> SET TASK
According to the excerpt on buying foreclosed homes below, why may a pre-foreclosure property be difficult to find? Answer in one to three sentences.

> SOURCE EXCERPT
* Start *
Distressed properties can go through three stages of foreclosure. The pre-foreclosure property may be difficult to find. Owners and banks aren't quite ready to accept defeat or publicize the failure. The waters are rising, but there's a chance things will work out.
Some property owners, however, may want to salvage their credit ratings before the worst happens. They could be motivated to accept an offer quickly. If the property is a short sale, closing may take up to 90 days. This gives you time for due diligence, title research, and standard inspections. The biggest hurdle is the bank. If your purchase price doesn't cover closing costs and the mortgage, the bank may not approve. You may also have to prod the old owner to vacate.
If you're looking for a good investment, a foreclosed property may be an interesting gamble. If you're looking for a new home, this may not be your best option. Here, the bank has taken back ownership. They do not want to keep these troubling houses on the books and sell them "as is" at auctions.
Your competition will be professionals with lots of ready cash. Another bank may also bid against you. If you don't have cash, financing can be tricky. Be prepared for non-standard loans. There are no mortgages, no closing credits, nothing that resembles an ordinary real estate deal. You won't have the chance to inspect the property or research the title. You may end up with liens on a less than desirable home in a neighborhood that is not in great shape.
A post-foreclosure or REO property is usually listed on MLS. The bank owns it and has taken the time to invest in it. They've made the listings look nice and may not negotiate much on the purchase price. They will consider helping with down payment, closing costs, and the length of the escrow.
REOs should also have a clean title. Buyers may not have to worry about back taxes or liens. Inspections within the contingency period are allowed with one caveat. If you find something, don't expect the bank to fix it. These are "as is" sales. Think extra paperwork, too.
Should you remain interested in buying a house in foreclosure, then you need to ask yourself some serious questions. Are you buckled in and ready for the ride? How are your finances? If you're buying at an auction, do you have the cash to lose? Do you have a real estate agent or lawyer as your ally? If the sale falls through, do you still have a place you can call home?
Buying a foreclosure is not for everyone, but for some people it makes sense. Maybe you are one of those people!
* End *
> RAW DATA
* Start *
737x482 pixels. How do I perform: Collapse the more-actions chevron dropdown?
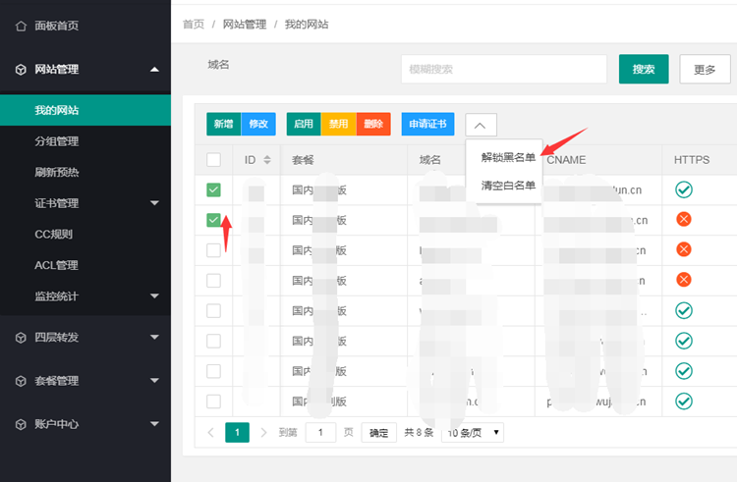coord(481,125)
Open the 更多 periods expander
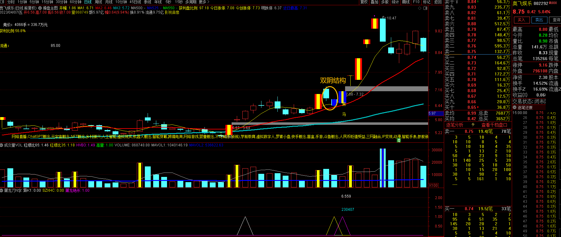Screen dimensions: 561x237 point(204,2)
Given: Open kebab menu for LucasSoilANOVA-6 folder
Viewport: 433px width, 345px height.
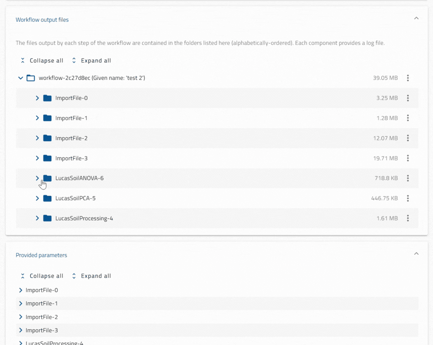Looking at the screenshot, I should [x=407, y=178].
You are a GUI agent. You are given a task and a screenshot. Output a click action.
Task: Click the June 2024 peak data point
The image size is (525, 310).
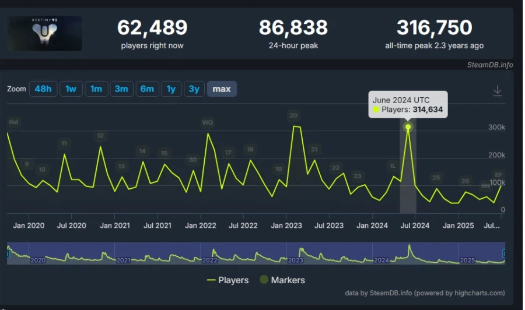tap(408, 126)
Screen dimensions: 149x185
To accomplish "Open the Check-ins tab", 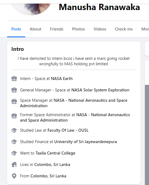I will point(124,29).
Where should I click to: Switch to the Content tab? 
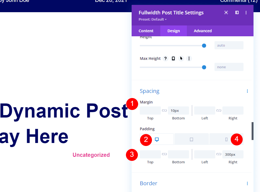tap(146, 31)
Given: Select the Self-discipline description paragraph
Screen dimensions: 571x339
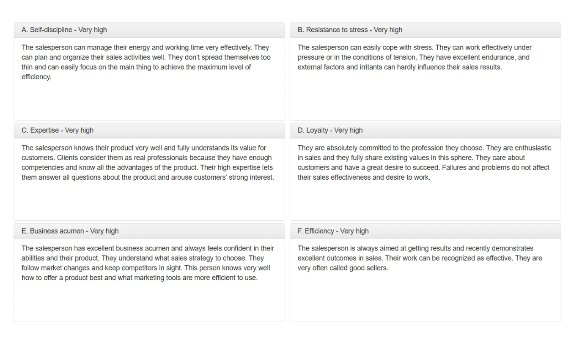Looking at the screenshot, I should tap(146, 62).
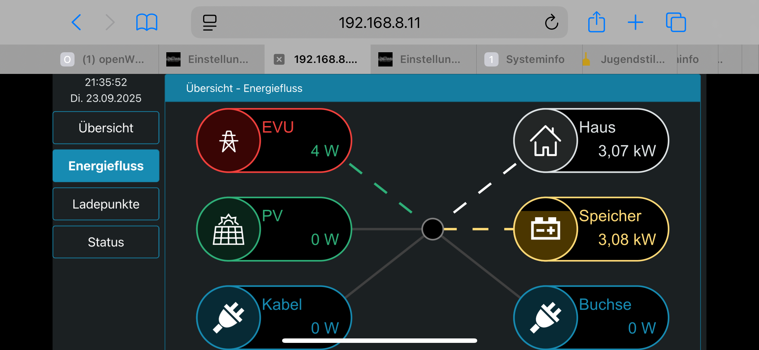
* End *
> OUTPUT OF THE EXERCISE
A pre-foreclosure property may be difficult to find because neither the owners nor the banks are quite ready to accept defeat or publicize the failure.